> **STATED EXERCISE**
Return the lines of the material word for word, starting with the line that contains "You are a GUI" and continuing through the end of the material, both ends included. Leave the pictures out of your answer.

> **SOURCE RECORDS**
******

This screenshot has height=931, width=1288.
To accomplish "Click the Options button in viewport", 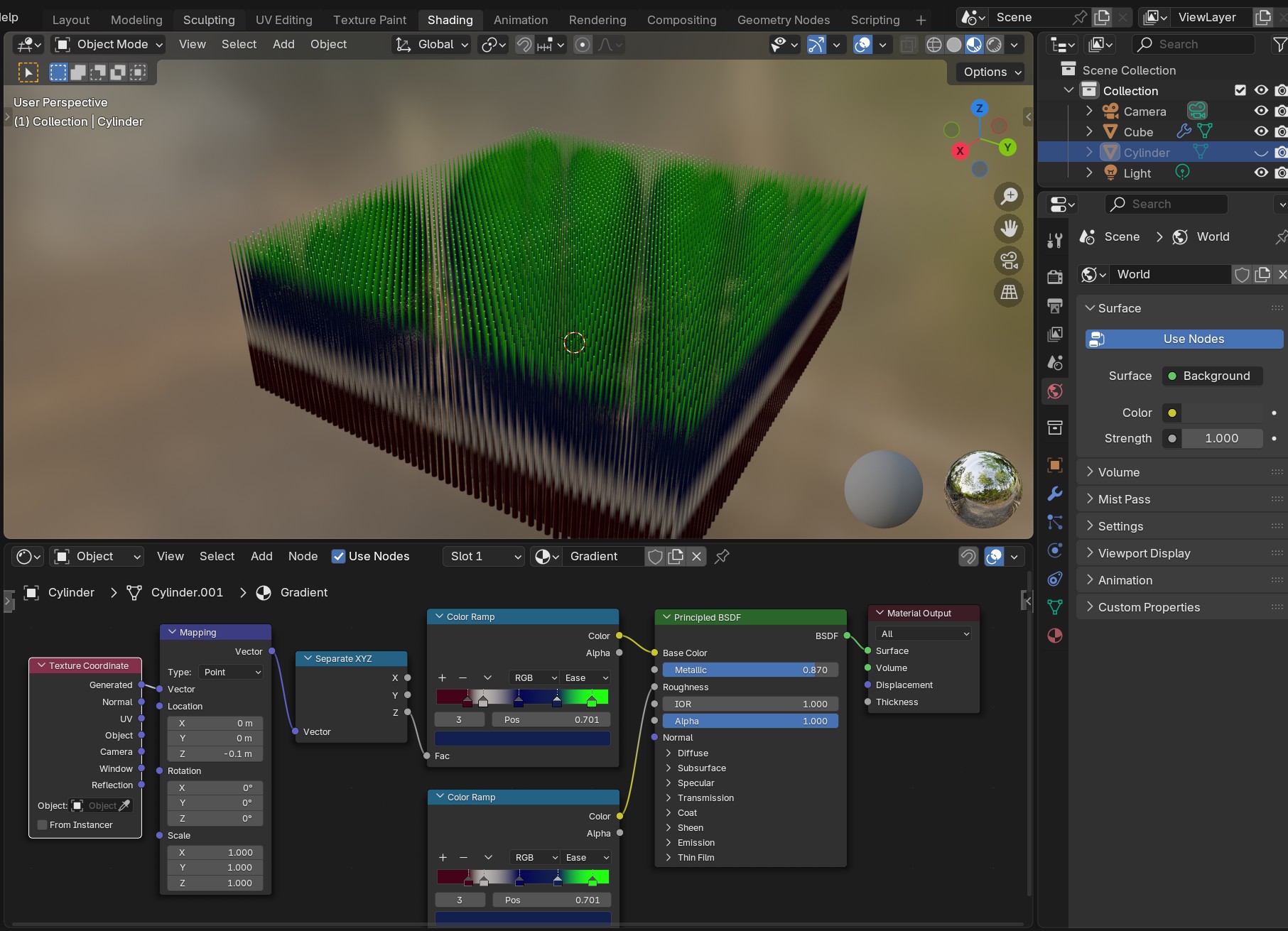I will pos(992,72).
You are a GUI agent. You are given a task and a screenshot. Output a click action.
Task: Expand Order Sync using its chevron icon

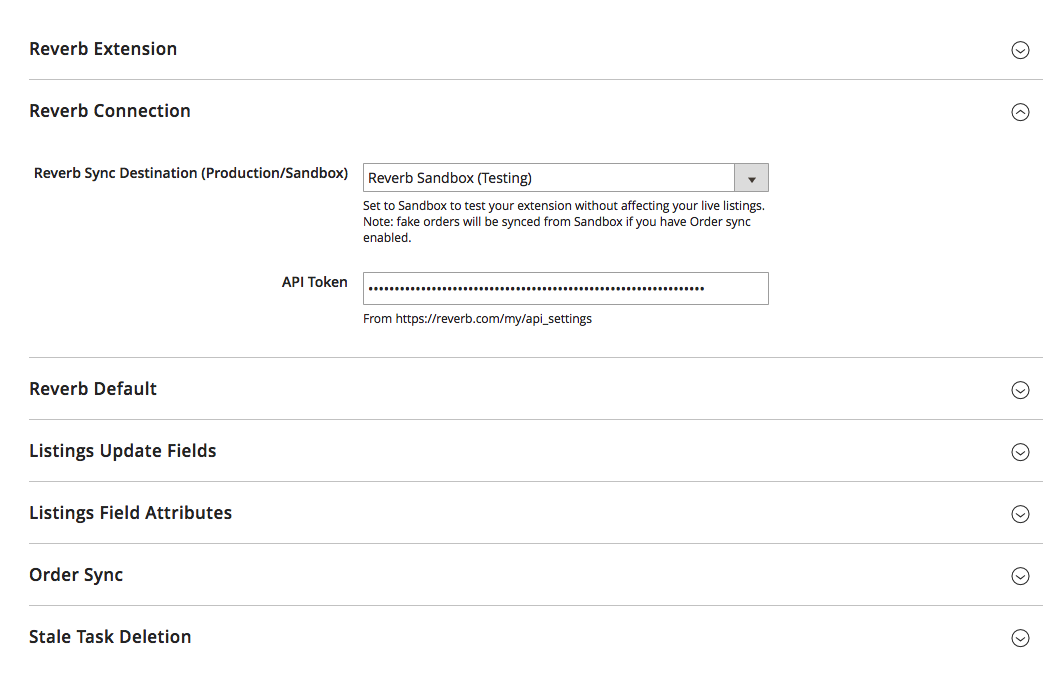[x=1020, y=576]
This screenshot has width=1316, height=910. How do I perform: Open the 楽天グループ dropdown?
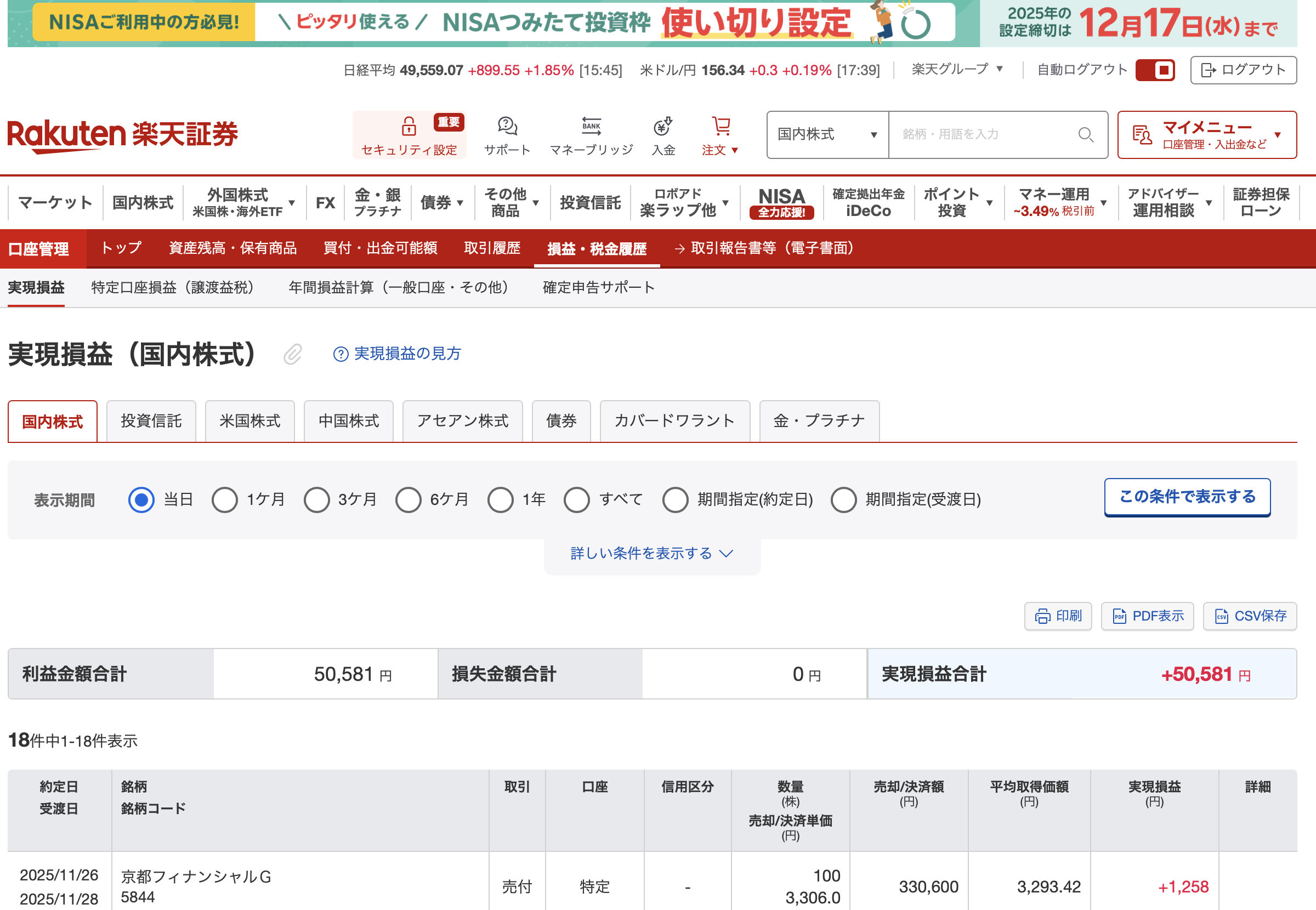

******

> **ANSWER IN FULL**
You are a GUI agent. You are given a task and a screenshot. Output a click action.
Task: Expand Order Sync using its chevron icon

[x=1020, y=576]
This screenshot has width=1316, height=910. How do I perform: Open the 楽天グループ dropdown?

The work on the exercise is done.